Re: [DISCUSS] KIP-794: Strictly Uniform Sticky Partitioner

David Jacot Fri, 04 Mar 2022 01:37:12 -0800

Hi Artem,

Thanks for the KIP! I have a few comments:


1. In the preamble of the proposed change section, there is still a
mention of the
-1 approach. My understanding is that we have moved away from it now.

2. I am a bit concerned by the trick suggested about the DefaultPartitioner and
the UniformStickyPartitioner. I do agree that implementing the logic in the
producer itself is a good thing. However, it is weird from a user perspective
that he can set a class as partitioner that is not used in the end. I think that
this will be confusing for our users. Have we considered changing the default
value of partitioner.class to null to indicate that the new built-in partitioner
must be used? By default, the built-in partitioner would be used unless the
user explicitly specify one. The downside is that the new default behavior
would not work if the user explicitly specify the partitioner but we could
mitigate this with my next point.

3. Related to the previous point, I think that we could deprecate both the
DefaultPartitioner and the UniformStickyPartitioner. I would also add a
warning if one of them is explicitly provided by the user to inform them
that they should switch to the new built-in one. I am pretty sure that most
of the folks use the default configuration anyway.

4. It would be great if we could explain why the -1 way was rejected. At
the moment, the rejected alternative only explain the idea but does not
say why we rejected it.

Best,
David

On Fri, Mar 4, 2022 at 6:03 AM Artem Livshits
<[email protected]> wrote:
>
> Hi Jun,
>
> 2. Removed the option from the KIP.  Now the sticky partitioning threshold
> is hardcoded to batch.size.
>
> 20. Added the corresponding wording to the KIP.
>
> -Artem
>
> On Thu, Mar 3, 2022 at 10:52 AM Jun Rao <[email protected]> wrote:
>
> > Hi, Artem,
> >
> > Thanks for the reply.

++++++++

> _TASK TO COMPLETE_: Extract the passage of the KIP-794 discussion thread from "4. It would" to "we rejected it.". The material that comes next is separate from the KIP-794 discussion thread above.

[Dataset Records]
++++++++

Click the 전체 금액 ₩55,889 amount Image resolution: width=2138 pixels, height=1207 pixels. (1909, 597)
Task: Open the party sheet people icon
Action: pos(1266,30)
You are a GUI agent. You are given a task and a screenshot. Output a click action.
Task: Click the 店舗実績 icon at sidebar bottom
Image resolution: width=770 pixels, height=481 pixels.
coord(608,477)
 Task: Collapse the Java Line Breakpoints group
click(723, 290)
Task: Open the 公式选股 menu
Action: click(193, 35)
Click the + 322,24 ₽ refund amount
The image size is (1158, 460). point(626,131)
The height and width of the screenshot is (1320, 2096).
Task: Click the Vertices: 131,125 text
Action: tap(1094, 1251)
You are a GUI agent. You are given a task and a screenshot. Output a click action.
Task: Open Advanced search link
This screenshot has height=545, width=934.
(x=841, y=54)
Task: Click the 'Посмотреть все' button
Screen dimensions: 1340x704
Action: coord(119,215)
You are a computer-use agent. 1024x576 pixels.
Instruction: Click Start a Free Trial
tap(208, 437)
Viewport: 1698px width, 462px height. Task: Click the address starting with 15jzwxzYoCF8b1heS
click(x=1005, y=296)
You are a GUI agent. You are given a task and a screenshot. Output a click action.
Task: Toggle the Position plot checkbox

++++++++

> _COMPLETED TASK_:
4. It would be great if we could explain why the -1 way was rejected. At
the moment, the rejected alternative only explain the idea but does not
say why we rejected it.